**DIRECTION:**
Return each line of the items below that contains the string "menu", treating uppercase and lowercase as different.

======== MATERIAL FOR THIS TASK

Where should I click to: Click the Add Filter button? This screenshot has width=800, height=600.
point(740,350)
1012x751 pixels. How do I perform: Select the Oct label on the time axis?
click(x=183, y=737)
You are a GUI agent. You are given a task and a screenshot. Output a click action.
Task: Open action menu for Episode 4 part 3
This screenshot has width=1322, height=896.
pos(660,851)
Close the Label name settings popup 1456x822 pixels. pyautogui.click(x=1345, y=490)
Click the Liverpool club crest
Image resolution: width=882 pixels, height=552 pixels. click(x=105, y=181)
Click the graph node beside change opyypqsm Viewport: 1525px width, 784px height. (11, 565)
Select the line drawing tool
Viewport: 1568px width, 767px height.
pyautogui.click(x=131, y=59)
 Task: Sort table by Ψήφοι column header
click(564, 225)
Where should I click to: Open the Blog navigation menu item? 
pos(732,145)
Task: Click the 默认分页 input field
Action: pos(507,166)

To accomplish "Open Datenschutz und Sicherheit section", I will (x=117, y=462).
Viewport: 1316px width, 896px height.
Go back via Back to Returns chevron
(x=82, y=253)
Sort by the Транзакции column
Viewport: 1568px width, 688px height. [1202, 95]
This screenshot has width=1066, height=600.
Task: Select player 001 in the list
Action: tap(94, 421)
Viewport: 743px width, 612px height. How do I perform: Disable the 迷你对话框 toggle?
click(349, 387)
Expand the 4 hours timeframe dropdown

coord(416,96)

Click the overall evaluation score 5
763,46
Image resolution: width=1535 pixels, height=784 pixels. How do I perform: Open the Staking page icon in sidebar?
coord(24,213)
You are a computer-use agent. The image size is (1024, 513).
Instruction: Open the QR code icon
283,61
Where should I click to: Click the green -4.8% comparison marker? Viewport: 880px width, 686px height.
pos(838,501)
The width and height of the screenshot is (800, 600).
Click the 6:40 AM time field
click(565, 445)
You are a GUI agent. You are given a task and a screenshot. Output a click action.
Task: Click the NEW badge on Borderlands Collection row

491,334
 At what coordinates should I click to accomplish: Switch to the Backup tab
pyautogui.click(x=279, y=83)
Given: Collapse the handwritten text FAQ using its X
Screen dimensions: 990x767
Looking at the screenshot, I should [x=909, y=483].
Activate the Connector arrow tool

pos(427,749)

================

**EXPECTED ANSWER:**
Task: Open action menu for Episode 4 part 3
Where should I click to: Open the Blog navigation menu item? 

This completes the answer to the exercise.